Work to be completed ▸ In the records below, some lines contain the word "computer". Copy each of them.

Given records ▸

┄┄┄┄┄┄┄┄┄┄┄┄┄┄┄┄┄┄┄┄

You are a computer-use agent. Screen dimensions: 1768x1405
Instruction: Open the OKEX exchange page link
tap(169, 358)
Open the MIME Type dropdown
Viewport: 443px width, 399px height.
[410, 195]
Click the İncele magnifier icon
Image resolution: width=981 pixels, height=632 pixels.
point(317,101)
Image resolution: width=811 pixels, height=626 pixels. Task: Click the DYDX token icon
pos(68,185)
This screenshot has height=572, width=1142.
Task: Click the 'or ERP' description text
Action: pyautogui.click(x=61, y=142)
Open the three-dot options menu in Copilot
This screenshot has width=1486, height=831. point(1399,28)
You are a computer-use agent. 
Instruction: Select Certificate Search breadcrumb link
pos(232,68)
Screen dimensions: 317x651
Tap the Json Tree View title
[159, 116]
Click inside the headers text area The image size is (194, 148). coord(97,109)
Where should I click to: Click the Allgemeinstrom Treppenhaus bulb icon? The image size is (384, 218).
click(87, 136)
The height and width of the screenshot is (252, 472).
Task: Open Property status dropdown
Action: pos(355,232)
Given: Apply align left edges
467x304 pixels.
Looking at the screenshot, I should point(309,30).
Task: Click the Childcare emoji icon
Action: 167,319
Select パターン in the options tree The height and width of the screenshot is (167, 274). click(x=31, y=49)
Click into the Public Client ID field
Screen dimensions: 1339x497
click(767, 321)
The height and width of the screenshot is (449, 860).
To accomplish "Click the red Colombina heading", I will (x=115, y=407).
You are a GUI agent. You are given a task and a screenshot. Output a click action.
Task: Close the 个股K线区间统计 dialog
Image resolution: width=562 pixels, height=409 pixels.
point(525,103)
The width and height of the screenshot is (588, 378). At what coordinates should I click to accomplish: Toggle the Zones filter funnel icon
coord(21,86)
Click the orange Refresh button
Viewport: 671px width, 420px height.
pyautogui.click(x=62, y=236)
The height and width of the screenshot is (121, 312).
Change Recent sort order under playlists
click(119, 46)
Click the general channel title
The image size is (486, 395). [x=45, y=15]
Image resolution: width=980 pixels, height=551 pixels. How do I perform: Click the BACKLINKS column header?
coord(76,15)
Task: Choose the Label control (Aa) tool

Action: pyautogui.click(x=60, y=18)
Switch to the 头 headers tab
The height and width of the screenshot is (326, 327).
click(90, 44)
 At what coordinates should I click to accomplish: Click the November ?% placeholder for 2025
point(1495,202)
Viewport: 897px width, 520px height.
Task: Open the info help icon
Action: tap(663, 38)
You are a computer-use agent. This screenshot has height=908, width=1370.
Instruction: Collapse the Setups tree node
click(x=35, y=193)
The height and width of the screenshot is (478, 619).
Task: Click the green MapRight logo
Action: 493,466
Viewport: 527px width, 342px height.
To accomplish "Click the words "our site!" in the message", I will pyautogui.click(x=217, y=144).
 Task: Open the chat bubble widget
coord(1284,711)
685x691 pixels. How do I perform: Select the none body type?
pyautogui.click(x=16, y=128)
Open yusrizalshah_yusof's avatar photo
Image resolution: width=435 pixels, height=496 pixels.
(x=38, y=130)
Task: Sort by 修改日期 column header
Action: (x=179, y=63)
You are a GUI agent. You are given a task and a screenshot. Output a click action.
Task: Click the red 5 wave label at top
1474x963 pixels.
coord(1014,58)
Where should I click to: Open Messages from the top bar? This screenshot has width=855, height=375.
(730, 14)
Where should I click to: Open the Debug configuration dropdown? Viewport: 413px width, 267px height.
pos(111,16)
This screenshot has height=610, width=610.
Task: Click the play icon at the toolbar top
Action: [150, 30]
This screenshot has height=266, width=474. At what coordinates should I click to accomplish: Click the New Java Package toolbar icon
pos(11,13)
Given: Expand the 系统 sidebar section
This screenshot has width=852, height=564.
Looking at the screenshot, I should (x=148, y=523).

┄┄┄┄┄┄┄┄┄┄┄┄┄┄┄┄┄┄┄┄

Response area ▸
You are a computer-use agent. Screen dimensions: 1768x1405
You are a computer-use agent. 
You are a computer-use agent. This screenshot has height=908, width=1370.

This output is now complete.